+++ Excerpted passage

[Sigia-l] Web Application Functionality: Rich Text Editors

Hilary Marsh hilary at contentcompany.biz
Thu Feb 9 13:02:25 EST 2006


Hi Gail,

Rich text editors are Word-like, but they are not Word -- and, as 
you've noted, Microsoft builds so much hidden code into its software 
that it always messes with other rich text editors.

The only solution, no matter which text editor you use, is to educate 
anyone using the software that it is necessary to paste the text into 
Notepad first and then into the WYSIWYG field. It's not pleasant, but 
there's really no way around this. (Some rich text editors allow 
people to view the HTML for their entries, so people could go into 
that and remove any code they see in that view -- but that 
alternative only works for people who understand HTML.)

That's my .02 as a content manager.

BTW, as someone who's done lots of work for foundations and 
nonprofits, I love your idea to manage the grant application content 
-- that, itself, is pretty groundbreaking work, as far as I know.

++++++
+++ Collected material

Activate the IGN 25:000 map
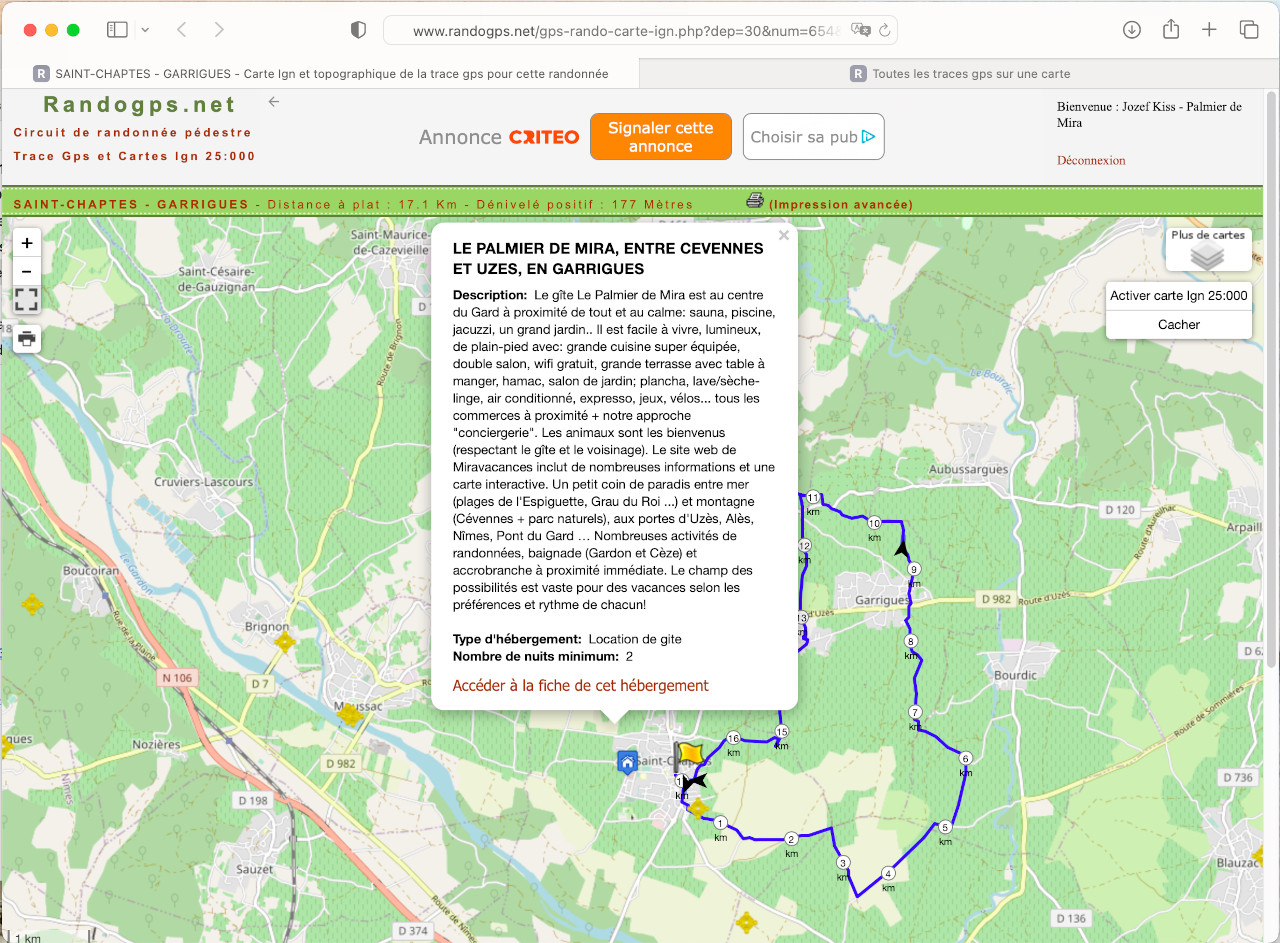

++++++

Goal of the exercise
In the mailing-list post about rich text editors, starting from its greeting, list every name of a person, company, or software product.

Answer to this task
- Gail
- Word
- Microsoft
- Notepad